CONTAINS SOME SPOILERS AND A QUESTION
Here's the question: is this a remake of the 1984 film, or a new adaptation of the Stephen King novel? Presumably the makers would claim it as the latter, seeking to disassociate this shiny new Blumhouse incarnation from the original's flaws and claiming that this time they were doing it right, but the incorporation of a retro-style synth score (co-composed by John Carpenter, who was all set to direct that original before the box-office failure of The Thing) rather than the preferred atonal dischords and Boo! stingers of so many modern horror movie soundtracks would suggest otherwise. They even use a near-identical typeface for the credits and run them at the start, again in contrast to the modern manner.

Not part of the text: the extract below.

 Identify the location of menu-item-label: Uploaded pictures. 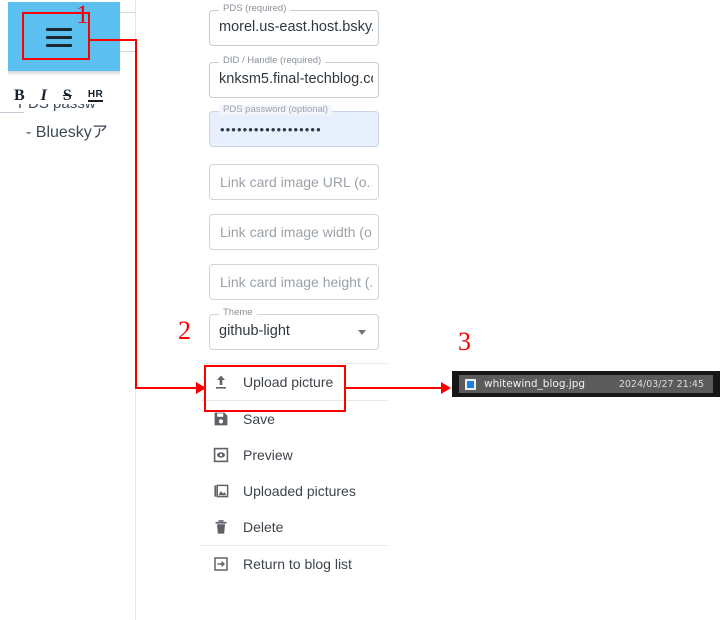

I've never read the book and never will, so I couldn't say which is closer to King and I don't think it matters anyway as I'd sooner take the film on its own terms rather than fidelity to the original text, which I don't regard as Holy Writ. The basic line of the new Firestarter is still the same as the old: Charlie McGee (Ryan Kiera Armstrong in the Drew Barrymore role), a young girl with pyrokinetic powers, along with her telepathic father (Zac Efron), is being tracked by sinister definitely-not Government agents seeking to either exploit her powers for evil military purposes or at least teach her to control them so she doesn't set off a nuclear apocalypse with the power of her mind. Inevitably things don't work out for them, leading to the expected climactic fiery carnage and a muted and unexpected resolution that frankly makes no character sense....

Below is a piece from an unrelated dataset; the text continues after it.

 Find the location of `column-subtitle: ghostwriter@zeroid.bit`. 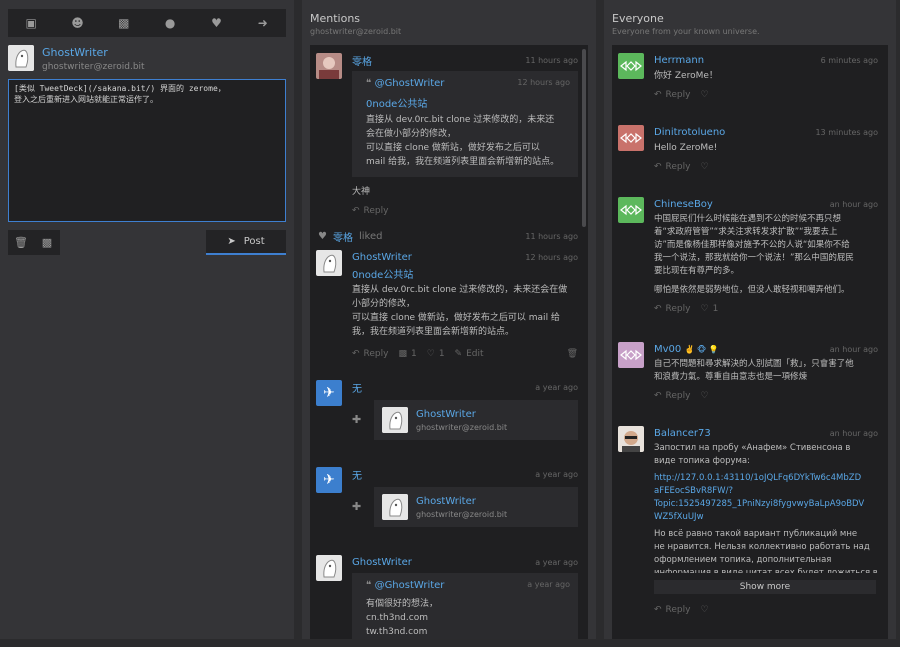

column-subtitle: ghostwriter@zeroid.bit is located at coordinates (356, 32).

About a third of the way through, one word is spoken which actually redefines what the film is. The original Firestarter has always been classed as horror, albeit a respectable one from a respectable source, which star names like Martin Sheen and George C Scott wouldn't be ashamed of appearing in. (It's also a close cousin of Brian De Palma's The Fury.) The word is "superhero", this is actually an X-Men movie and she should have been taken in by Dr Xavier's School For Gifted Youngsters rather than Bastards Incorporated. It's ironic that this new Firestarter appears unheralded in cinemas one week after Doctor Strange In The Multiverse Of Madness, because it literally feels like Patrick Stewart wheeled himself onto the wrong set.

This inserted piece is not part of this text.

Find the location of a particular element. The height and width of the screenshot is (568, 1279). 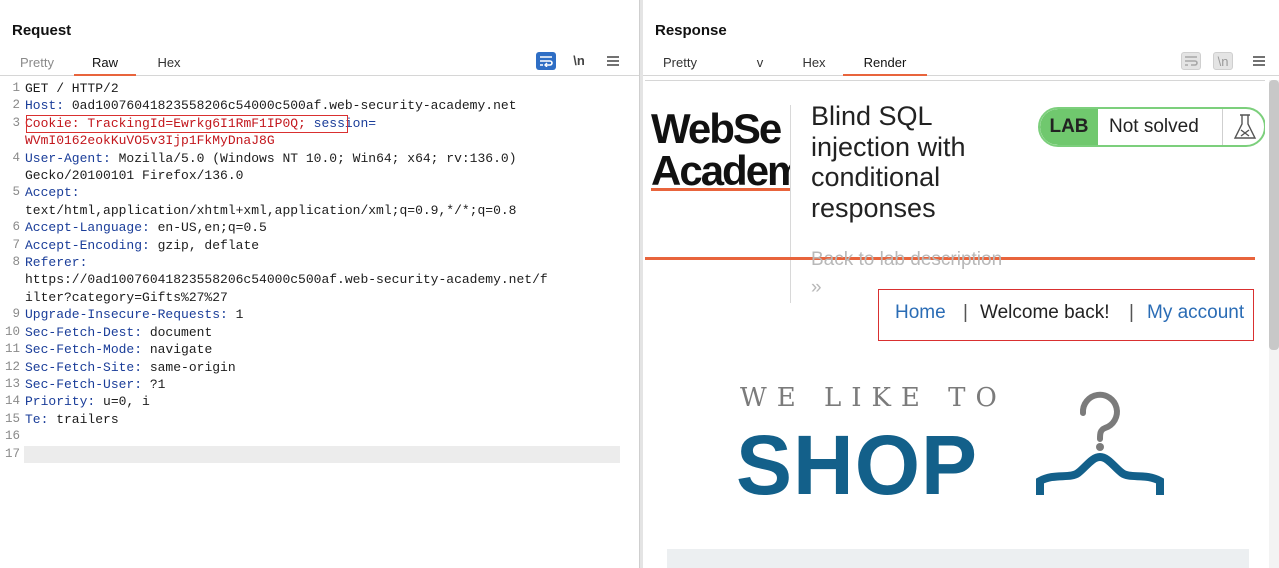

response-menu-button is located at coordinates (1259, 61).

On its own terms as a popcorn B-movie, it's watchable enough: enough people get set on fire to keep it entertaining and it's short and to the point (twenty minutes shorter than the 1984 version). And either CGI fire has improved drastically in the last few years or they've gone back to the old method of showing people on fire by simply...setting people on fire. But if you do want to play comparison, then the 1984 version, perfect though it certainly isn't, has it. Firestarter 2022 is somehow unremarkable, somehow not very interesting: there's just not enough there. It feels like they've exercised too much control and they can't, or won't, do what you, me and Charlie McGee really want, which is to finally let rip with the firepower and burn it all. Instead this one can be blown out in a light breeze.